Excuses happened. They were my out. My way of surrendering responsibility. It just wasn't to my health. It was to my whole self.
These were some of the things I have been thinking and saying:
- I don't have time.
- I am a single mom.
- I don't have money for ________.
- My kids won't eat what I make.
- I am tired.
- I deserve a treat.
- It is just easier this way.
- I just want to relax when the girls are with their dad.
I was going over notes from some books I read, videos I watched, and BeachBody team calls I listened to that I have acquired in the past 10 months. Most of them had the underlying message that anyone can succeed if he/she has belief in himself/herself. I had believed in myself enough to lose a lot of weight, but somewhere along the line I realized that I stopped believing and caring. I just surrendered to my world around me.

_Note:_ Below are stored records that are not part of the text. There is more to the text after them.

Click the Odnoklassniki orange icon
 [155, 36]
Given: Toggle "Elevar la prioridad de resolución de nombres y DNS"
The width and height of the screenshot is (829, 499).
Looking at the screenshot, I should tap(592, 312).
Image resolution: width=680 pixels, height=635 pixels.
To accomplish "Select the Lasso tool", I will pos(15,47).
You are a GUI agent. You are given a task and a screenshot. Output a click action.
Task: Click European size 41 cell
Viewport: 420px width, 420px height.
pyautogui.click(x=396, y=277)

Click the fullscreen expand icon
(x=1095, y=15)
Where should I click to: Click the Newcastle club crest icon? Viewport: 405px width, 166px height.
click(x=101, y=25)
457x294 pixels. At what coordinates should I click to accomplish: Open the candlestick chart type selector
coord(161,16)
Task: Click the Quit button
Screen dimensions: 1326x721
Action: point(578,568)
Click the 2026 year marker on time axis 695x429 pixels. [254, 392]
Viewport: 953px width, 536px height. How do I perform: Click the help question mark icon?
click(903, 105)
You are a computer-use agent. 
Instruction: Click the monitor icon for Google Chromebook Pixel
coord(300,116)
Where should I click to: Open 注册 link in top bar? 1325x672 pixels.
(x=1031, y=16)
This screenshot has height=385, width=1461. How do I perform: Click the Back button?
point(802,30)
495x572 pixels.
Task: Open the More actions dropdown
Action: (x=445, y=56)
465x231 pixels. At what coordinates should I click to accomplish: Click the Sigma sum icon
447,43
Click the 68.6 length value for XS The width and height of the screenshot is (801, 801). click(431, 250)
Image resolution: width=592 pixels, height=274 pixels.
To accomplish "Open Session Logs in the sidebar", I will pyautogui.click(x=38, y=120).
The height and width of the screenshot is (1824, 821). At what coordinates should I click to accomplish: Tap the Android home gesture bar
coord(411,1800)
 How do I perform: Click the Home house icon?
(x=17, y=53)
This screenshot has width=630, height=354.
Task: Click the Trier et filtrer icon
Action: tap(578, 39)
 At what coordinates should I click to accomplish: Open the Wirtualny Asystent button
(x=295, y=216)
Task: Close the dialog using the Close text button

My friends will tell you that I am a fighter, a survivor, an inspiration. But lately, I haven't been much of those things. And, it is because I gave up. Why? Because, I somehow developed the victim mindset and that won over my belief in myself. How can I change this mindset? I can surround myself with people who uplift me. I can read, listen, and sumerse myself in personal development. I can work out. I can eat healthier foods. I can work harder. In short, I can focus and work on myself.
This brings me to the idea of change and behavior modification. I feel that in all of these different messages I have come across there is an underlying theme of fear and change. It isn't necessarily that one is afraid of gaining good health, but they are focused on what they have to give up. I found some of those in my excuses. I know that having sweets in the house is going to be kryptonite to my weight loss. But I keep buying it "for the kids". What is going to happen if I stop buying sweets? Well, there will be some tantrums, but eventually they will get over it. They will see me eating well, using fruit to curb my sweet tooth, and not be reliant on treats. After a few or more tantrums, I will be stronger in many ways, I will have lost the fat that took up residence in my abdomen region, and I will have shown my kids that we do not need dessert after every meal.
I can do this. I believe I will do this. What is something that you believe you can do or are struggling to do?